Cross Shaped Rock Crystal Watch
French

Book Shaped Swiss Watch
1560-1600

When Watches Were Jewels

Watches of the Sixteenth Century, with but one hand, and pierced metal or rock crystal cases. In the collections of the Metropolitan Museum.

People sometimes think of the medieval trade-guild as something like the modern trade-union, but this is a mistake; it was in many ways quite different. Perhaps one might call it a sort of a cross between a labor-union and a manufacturing trust. Within a certain district, all who were occupied in a particular business were required to belong to the guild; otherwise they were not allowed to do business, and the "district" might include the whole country. In order to gain an idea of a guild, imagine in this country a single association of jewelers to which everyone connected with the jewelry business was forced to belong, whether he were manufacturer or retailer, employer, or employee, the head of his firm or the last new clerk behind the counter. Or, to look at it in another way, imagine a trust controlling the whole industry and a union including all the workmen under a closed-shop system, and then suppose that the trust and the union were one and the same. That would be like one of the great medieval guilds. It was easy for such an organization to create a monopoly of the entire national product.
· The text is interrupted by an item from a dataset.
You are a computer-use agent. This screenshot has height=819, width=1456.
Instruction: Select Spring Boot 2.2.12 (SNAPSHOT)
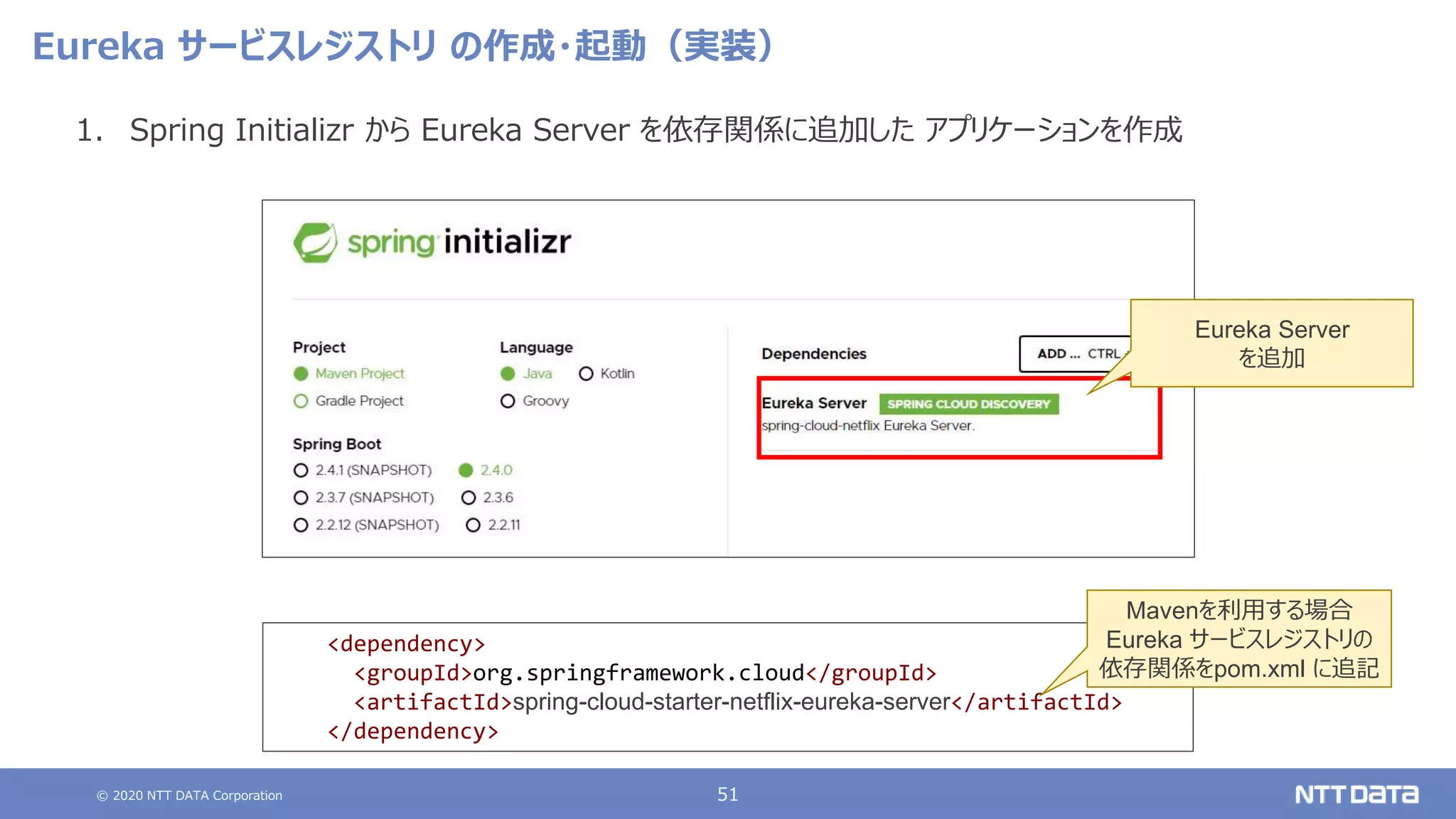click(301, 525)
Sometimes the guild would forbid the importation of foreign goods and would not permit workmen to come from other countries. It usually regulated, to some extent, the conditions of wages and labor. It fixed its own standards of quality of the product; if goods did not come up to this standard, they might not be sold, and the rules of the guild had practically the force of law. But it did not attempt to control prices, nor to limit the quantity of production, nor to interfere, except very indirectly, with free competition among its own members.